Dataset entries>
-*-
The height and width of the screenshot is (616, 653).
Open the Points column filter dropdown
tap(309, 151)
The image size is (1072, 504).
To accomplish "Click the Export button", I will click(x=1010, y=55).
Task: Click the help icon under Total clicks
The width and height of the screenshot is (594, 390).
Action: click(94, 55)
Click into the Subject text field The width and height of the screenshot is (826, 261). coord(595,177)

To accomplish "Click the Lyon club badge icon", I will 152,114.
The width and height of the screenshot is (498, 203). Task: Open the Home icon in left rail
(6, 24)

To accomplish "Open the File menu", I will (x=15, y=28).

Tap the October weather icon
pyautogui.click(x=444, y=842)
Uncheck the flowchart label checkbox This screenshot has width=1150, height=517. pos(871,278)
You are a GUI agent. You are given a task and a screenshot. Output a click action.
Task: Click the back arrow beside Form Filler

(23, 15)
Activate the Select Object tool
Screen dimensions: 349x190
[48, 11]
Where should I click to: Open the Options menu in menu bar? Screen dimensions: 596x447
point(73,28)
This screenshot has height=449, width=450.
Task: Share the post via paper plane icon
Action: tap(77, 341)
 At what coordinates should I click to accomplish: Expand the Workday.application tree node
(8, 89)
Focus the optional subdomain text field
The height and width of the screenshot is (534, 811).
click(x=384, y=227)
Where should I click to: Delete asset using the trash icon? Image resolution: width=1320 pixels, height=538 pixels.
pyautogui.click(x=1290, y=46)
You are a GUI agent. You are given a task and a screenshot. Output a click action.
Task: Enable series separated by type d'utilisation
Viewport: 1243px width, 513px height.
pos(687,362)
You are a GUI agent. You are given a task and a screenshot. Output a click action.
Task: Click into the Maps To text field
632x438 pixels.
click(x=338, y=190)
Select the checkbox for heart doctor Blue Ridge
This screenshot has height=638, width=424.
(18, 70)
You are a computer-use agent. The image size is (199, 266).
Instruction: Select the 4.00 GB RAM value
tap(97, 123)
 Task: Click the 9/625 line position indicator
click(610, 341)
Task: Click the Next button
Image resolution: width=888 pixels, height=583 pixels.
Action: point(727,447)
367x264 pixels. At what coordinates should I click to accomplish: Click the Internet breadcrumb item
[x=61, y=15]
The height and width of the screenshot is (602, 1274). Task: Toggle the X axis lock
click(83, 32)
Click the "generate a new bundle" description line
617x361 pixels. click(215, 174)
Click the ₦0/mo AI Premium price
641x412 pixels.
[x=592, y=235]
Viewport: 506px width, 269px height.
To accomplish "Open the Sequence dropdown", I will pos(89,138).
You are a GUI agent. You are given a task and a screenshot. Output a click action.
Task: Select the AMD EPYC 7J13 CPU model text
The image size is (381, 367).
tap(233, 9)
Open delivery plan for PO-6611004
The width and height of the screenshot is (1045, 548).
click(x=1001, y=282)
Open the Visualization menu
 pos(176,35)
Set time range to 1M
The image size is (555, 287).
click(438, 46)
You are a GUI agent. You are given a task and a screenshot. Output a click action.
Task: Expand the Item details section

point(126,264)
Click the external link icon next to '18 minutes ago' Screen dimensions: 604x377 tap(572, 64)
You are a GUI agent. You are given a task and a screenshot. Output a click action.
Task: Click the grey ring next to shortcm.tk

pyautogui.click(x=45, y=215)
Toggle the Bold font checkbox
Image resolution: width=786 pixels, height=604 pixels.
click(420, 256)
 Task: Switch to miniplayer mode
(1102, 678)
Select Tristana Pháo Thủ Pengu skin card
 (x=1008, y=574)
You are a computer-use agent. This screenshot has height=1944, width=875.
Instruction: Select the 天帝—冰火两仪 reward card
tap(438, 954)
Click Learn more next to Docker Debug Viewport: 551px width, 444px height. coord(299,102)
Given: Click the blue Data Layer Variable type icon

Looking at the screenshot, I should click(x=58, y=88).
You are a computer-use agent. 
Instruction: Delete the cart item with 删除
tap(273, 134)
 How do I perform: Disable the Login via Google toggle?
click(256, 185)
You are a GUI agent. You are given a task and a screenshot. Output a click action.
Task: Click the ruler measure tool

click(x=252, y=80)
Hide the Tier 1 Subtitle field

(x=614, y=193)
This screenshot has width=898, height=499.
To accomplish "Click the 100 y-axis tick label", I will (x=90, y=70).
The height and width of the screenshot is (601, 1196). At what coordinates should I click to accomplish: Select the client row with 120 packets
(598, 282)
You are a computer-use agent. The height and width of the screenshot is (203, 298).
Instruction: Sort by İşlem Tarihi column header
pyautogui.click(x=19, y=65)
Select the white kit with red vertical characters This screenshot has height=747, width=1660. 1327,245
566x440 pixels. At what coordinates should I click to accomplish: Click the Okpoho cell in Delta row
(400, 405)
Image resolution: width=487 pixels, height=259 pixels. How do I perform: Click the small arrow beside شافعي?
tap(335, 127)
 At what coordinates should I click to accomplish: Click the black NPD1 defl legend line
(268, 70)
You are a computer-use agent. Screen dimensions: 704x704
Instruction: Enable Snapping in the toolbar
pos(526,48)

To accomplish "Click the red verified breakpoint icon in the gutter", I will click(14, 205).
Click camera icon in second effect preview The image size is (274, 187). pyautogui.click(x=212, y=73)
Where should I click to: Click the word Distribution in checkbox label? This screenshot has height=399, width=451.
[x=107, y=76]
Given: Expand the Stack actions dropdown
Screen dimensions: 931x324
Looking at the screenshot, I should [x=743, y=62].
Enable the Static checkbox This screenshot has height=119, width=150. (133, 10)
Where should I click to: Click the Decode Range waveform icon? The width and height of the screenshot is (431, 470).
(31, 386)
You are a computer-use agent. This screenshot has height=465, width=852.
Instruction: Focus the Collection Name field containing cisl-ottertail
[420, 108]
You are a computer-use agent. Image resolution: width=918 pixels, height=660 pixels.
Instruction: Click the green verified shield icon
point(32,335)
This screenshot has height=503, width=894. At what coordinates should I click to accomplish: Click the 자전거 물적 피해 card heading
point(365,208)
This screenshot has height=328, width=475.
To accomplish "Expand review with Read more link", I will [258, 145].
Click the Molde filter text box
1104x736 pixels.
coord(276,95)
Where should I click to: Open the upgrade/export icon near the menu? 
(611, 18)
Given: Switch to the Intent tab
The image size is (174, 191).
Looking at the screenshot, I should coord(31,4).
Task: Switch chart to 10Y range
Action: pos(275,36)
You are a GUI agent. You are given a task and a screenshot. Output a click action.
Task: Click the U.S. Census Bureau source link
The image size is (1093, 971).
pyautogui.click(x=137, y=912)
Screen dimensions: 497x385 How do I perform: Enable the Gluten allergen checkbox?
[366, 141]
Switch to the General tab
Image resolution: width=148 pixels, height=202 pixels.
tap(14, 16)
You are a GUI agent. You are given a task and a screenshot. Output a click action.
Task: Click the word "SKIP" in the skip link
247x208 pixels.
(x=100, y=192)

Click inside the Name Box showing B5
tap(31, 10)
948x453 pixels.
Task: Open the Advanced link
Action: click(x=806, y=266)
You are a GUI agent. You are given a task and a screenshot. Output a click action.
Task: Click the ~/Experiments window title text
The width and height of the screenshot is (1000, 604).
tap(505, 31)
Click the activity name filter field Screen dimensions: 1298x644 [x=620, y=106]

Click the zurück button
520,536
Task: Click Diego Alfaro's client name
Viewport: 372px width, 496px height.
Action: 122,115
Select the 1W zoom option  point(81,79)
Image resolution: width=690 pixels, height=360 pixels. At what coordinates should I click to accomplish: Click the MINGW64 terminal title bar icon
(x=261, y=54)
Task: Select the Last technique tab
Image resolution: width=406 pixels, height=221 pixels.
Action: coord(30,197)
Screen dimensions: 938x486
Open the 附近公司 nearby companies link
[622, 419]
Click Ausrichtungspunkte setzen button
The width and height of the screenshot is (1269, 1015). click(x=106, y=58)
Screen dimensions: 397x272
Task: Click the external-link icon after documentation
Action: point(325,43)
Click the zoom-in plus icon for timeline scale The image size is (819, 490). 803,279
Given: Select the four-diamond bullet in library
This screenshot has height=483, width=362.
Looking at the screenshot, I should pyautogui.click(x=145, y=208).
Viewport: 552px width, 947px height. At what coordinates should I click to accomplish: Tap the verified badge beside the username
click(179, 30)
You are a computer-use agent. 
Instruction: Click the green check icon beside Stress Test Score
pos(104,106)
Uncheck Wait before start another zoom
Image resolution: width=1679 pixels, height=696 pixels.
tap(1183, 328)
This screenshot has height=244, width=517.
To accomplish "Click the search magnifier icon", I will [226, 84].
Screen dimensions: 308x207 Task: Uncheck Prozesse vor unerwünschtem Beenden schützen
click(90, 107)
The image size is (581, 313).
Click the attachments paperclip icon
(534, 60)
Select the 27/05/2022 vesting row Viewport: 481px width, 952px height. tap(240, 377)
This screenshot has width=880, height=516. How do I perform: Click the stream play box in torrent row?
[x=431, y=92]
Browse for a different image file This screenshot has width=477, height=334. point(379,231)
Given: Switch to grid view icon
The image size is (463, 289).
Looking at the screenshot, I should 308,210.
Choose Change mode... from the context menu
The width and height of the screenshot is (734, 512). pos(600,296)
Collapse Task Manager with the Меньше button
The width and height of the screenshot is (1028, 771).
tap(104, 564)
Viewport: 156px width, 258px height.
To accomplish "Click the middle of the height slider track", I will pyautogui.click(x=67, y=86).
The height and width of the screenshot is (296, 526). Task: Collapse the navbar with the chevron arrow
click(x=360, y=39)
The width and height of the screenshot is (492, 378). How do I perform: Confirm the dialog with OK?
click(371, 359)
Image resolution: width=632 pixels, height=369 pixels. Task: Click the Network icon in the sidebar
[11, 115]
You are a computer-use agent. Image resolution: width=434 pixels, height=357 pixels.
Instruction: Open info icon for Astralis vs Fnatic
-*-
PROBLEM TO WORK ON> Starting at the line above that contains "Task: Select the AMD EPYC 7J13 CPU model text", write out each line exactly until the line that contains "You are a computer-use agent. The height" has been written, and stop there.

SOLUTION>
Task: Select the AMD EPYC 7J13 CPU model text
The image size is (381, 367).
tap(233, 9)
Open delivery plan for PO-6611004
The width and height of the screenshot is (1045, 548).
click(x=1001, y=282)
Open the Visualization menu
 pos(176,35)
Set time range to 1M
The image size is (555, 287).
click(438, 46)
You are a GUI agent. You are given a task and a screenshot. Output a click action.
Task: Expand the Item details section

point(126,264)
Click the external link icon next to '18 minutes ago' Screen dimensions: 604x377 tap(572, 64)
You are a GUI agent. You are given a task and a screenshot. Output a click action.
Task: Click the grey ring next to shortcm.tk

pyautogui.click(x=45, y=215)
Toggle the Bold font checkbox
Image resolution: width=786 pixels, height=604 pixels.
click(420, 256)
 Task: Switch to miniplayer mode
(1102, 678)
Select Tristana Pháo Thủ Pengu skin card
 (x=1008, y=574)
You are a computer-use agent. This screenshot has height=1944, width=875.
Instruction: Select the 天帝—冰火两仪 reward card
tap(438, 954)
Click Learn more next to Docker Debug Viewport: 551px width, 444px height. coord(299,102)
Given: Click the blue Data Layer Variable type icon

Looking at the screenshot, I should click(x=58, y=88).
You are a computer-use agent. 
Instruction: Delete the cart item with 删除
tap(273, 134)
 How do I perform: Disable the Login via Google toggle?
click(256, 185)
You are a GUI agent. You are given a task and a screenshot. Output a click action.
Task: Click the ruler measure tool

click(x=252, y=80)
Hide the Tier 1 Subtitle field

(x=614, y=193)
This screenshot has width=898, height=499.
To accomplish "Click the 100 y-axis tick label", I will (x=90, y=70).
The height and width of the screenshot is (601, 1196). At what coordinates should I click to accomplish: Select the client row with 120 packets
(598, 282)
You are a computer-use agent. The height and width of the screenshot is (203, 298).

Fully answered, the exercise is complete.